Snapchat can now add network television to its growing list of potential competitors.
The ephemeral messaging service and A+E have inked a deal to develop shows for Snapchat’s Discover platform, starting with an unscripted show that is not based on an existing television brand or franchise.
The series, called Second Chance, will premiere on Snapchat in April with eight weekly episodes that are available to users in the U.S., U.K., Canada and Australia. Produced by A+E Networks’ “digital storytelling hub” 45th & Dean, the series is a reality show that brings exes together to seek closure.
Going forward, A+E will develop other shows from both existing brands from its networks, such as A&E, Lifetime, History and FYI, in addition to other new concepts.
This follows previous content produced for Snapchat based on existing shows, such as ABC’s The Bachelor, NBC’s The Voice, Fallon and E!’s The Rundown and ESPN’s Game Day. Snap is also working on other scripted and unscripted series with networks such as NBC, Turner and ABC.

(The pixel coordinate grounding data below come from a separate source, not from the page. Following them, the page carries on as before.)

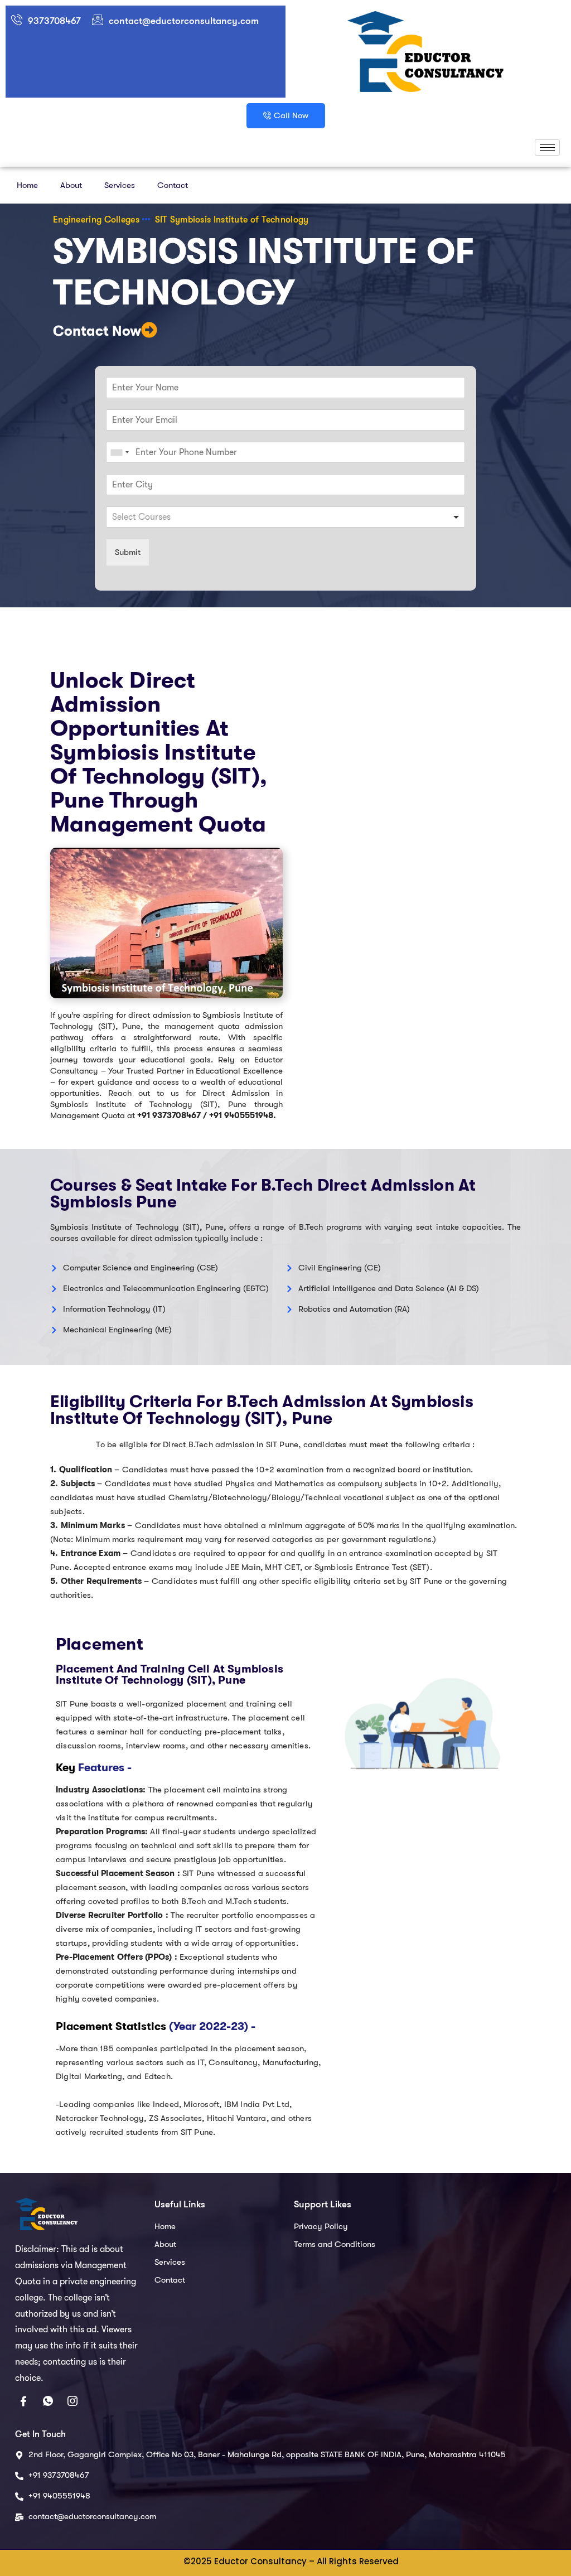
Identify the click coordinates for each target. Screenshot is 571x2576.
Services (119, 185)
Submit (128, 552)
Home (27, 185)
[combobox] (119, 452)
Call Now (291, 115)
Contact (172, 185)
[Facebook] (23, 2402)
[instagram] (72, 2402)
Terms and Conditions (334, 2244)
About (71, 185)
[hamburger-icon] (547, 147)
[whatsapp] (48, 2402)
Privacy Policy (321, 2226)
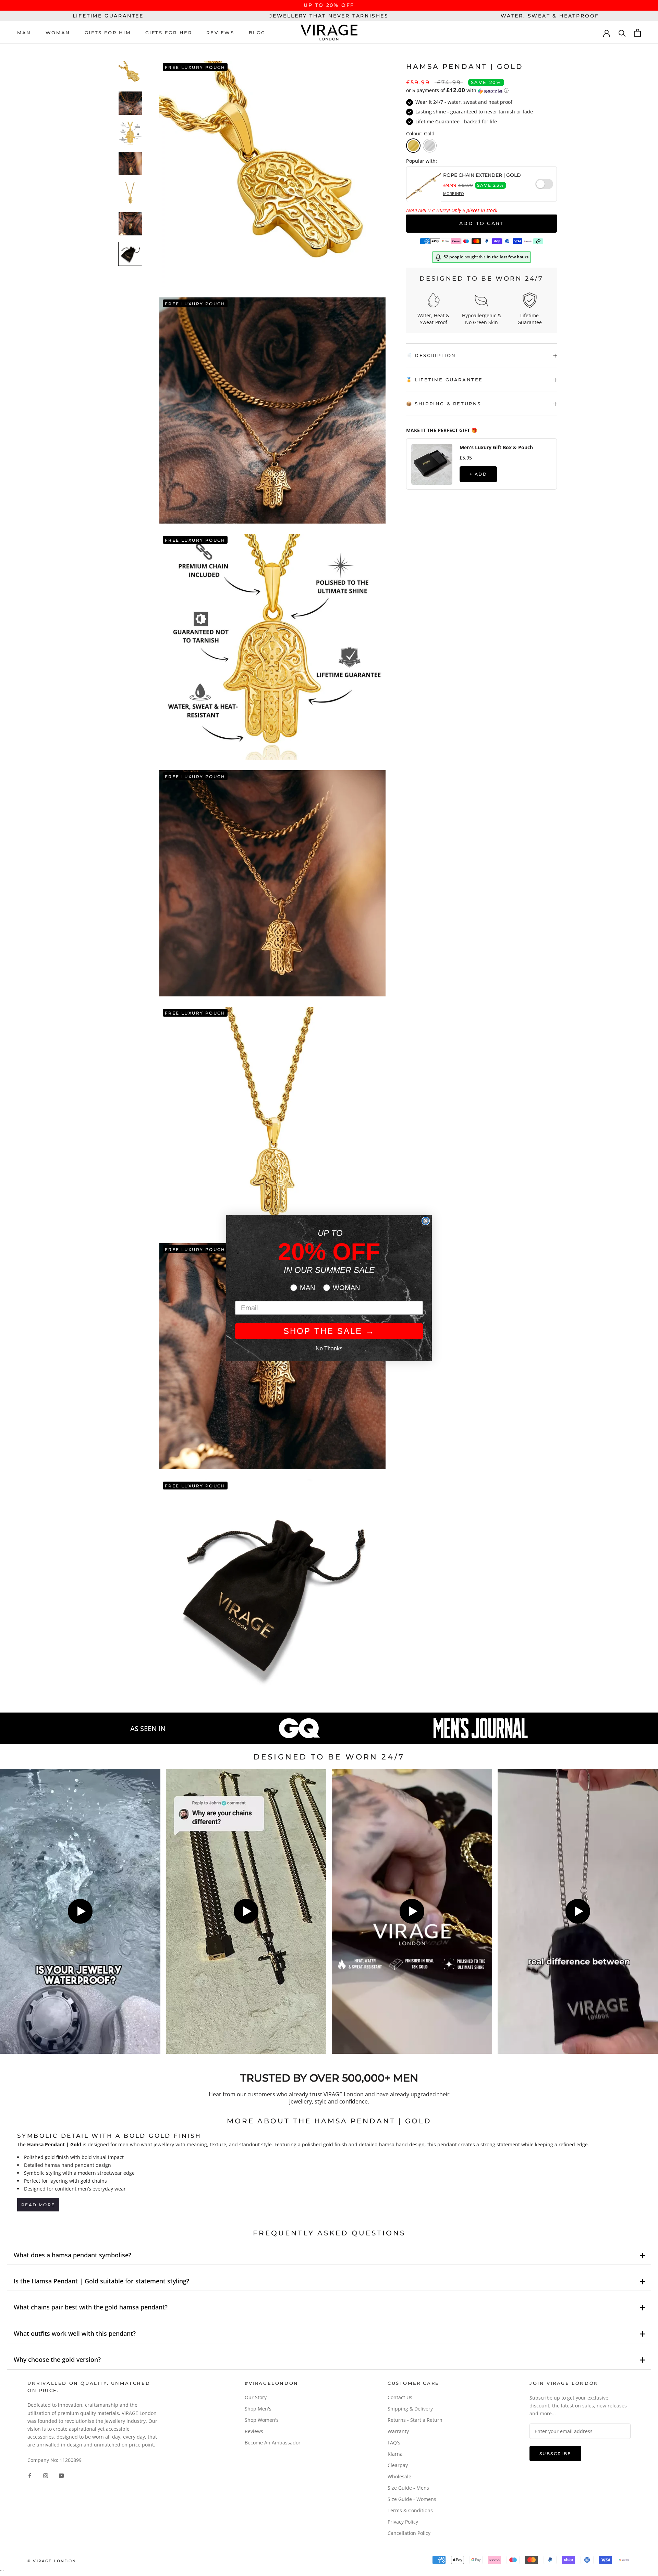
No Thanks (329, 1348)
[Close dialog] (425, 1220)
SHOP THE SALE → (329, 1331)
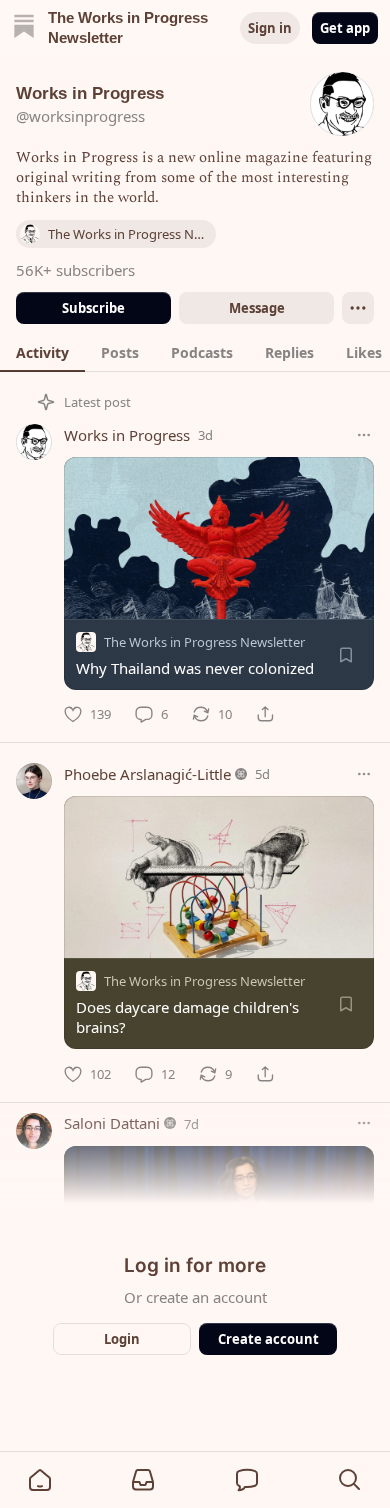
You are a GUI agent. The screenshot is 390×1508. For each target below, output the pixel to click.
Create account (268, 1339)
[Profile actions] (358, 308)
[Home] (24, 28)
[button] (40, 1480)
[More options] (364, 435)
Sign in (270, 28)
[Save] (346, 655)
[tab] (42, 352)
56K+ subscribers (75, 270)
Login (122, 1339)
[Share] (265, 714)
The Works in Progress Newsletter (204, 642)
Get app (345, 28)
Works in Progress (127, 435)
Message (257, 308)
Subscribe (93, 308)
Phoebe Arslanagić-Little (147, 774)
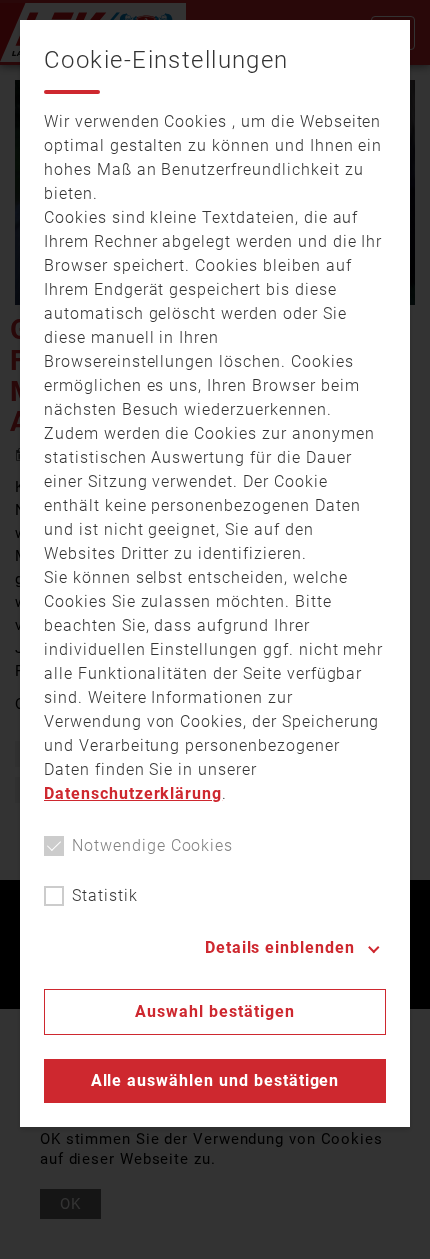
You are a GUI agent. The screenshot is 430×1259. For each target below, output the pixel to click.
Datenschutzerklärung (133, 793)
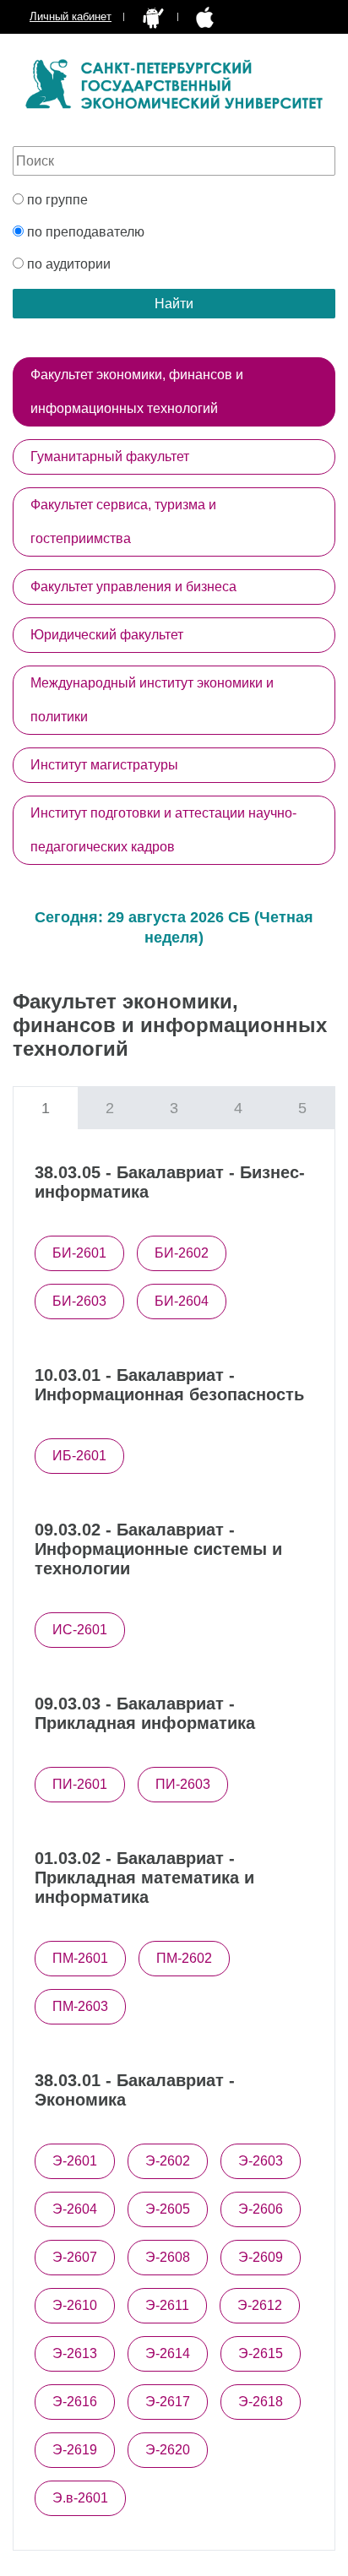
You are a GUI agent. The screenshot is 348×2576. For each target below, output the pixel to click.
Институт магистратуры (104, 765)
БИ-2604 (182, 1301)
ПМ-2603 (80, 2006)
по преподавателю (84, 232)
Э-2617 (167, 2401)
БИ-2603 (79, 1301)
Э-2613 (74, 2353)
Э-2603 (260, 2161)
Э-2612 (259, 2305)
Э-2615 (260, 2353)
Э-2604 (74, 2209)
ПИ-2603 (182, 1784)
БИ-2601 (79, 1253)
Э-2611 (167, 2305)
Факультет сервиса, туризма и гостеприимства (123, 521)
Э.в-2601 (80, 2498)
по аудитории (67, 264)
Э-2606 (260, 2209)
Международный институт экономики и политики (152, 700)
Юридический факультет (106, 635)
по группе (56, 200)
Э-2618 (260, 2401)
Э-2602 (167, 2161)
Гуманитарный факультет (109, 456)
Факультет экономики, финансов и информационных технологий (136, 391)
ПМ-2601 (80, 1958)
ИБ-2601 (79, 1455)
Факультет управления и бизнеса (133, 586)
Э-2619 (74, 2450)
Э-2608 (167, 2257)
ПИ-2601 (79, 1784)
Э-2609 (260, 2257)
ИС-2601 (79, 1629)
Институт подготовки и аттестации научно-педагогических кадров (163, 830)
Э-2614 (167, 2353)
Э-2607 (74, 2257)
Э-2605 (167, 2209)
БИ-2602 (182, 1253)
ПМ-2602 (184, 1958)
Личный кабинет (70, 16)
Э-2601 (74, 2161)
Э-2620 (167, 2450)
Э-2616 (74, 2401)
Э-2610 (74, 2305)
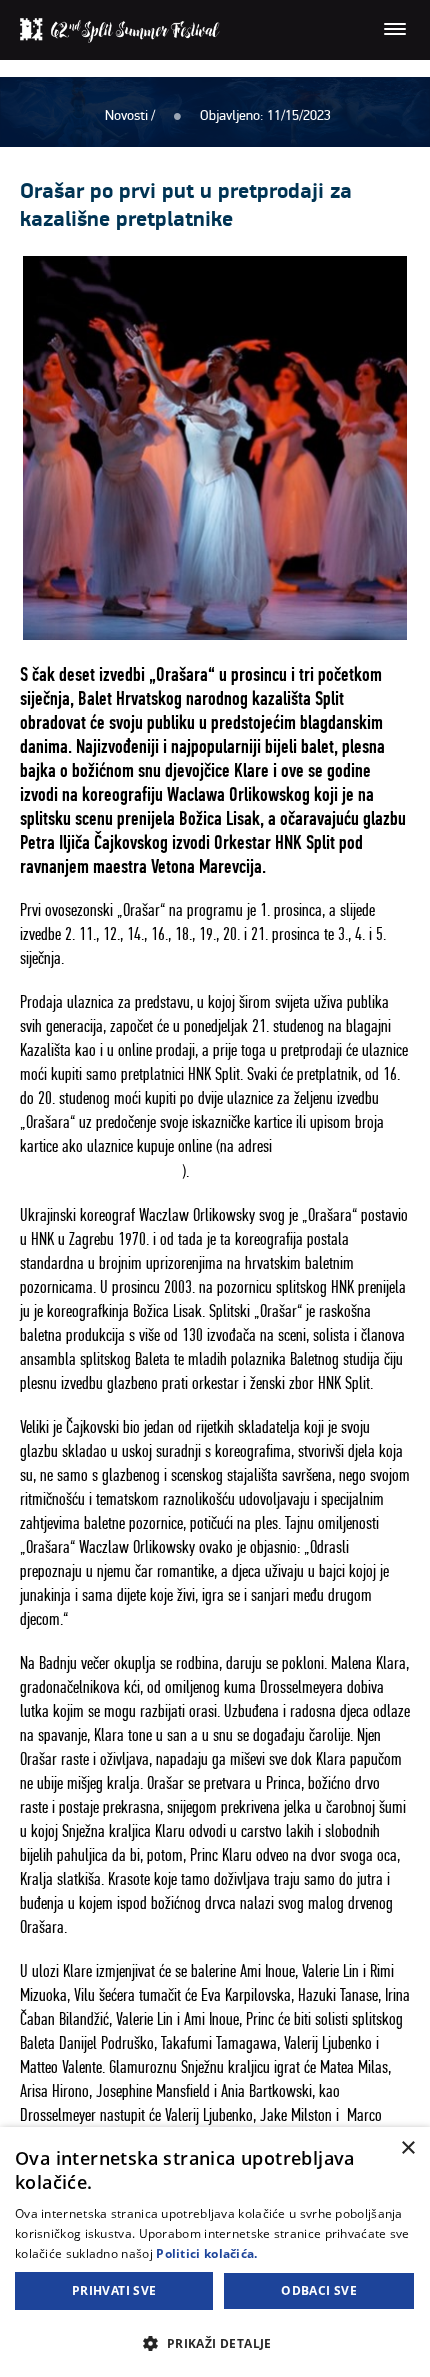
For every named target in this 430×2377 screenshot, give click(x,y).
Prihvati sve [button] (114, 2290)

“A+E’s investment in mobile storytelling is exactly what Snapchat Shows are all about: The ability to create premium and wholly original content for a mobile-first audience from some of the best storytellers in the world,” said Snap vice president of content Nick Bell. “We are excited to break new ground with A+E Networks on our first unscripted series, with a concept that we think is raw and relatable.”
Snapchat rival Facebook has also been pushing video — both video ads and content — on its platform, with Facebook Live debuting on Facebook in April, followed by Instagram Live coming to Instagram Stories in November.
Snapchat is looking to attract more advertising as it gears up for its initial public offering this spring with the New York Stock Exchange.
Snapchat makes its money from advertising and has been working to establish longer-term advertising commitments from brands and grow its user base. Still, most advertisers do not have long-term advertising commitments with Snapchat. The company’s revenues were $404.5 million last year, up from $58.7 million in 2015.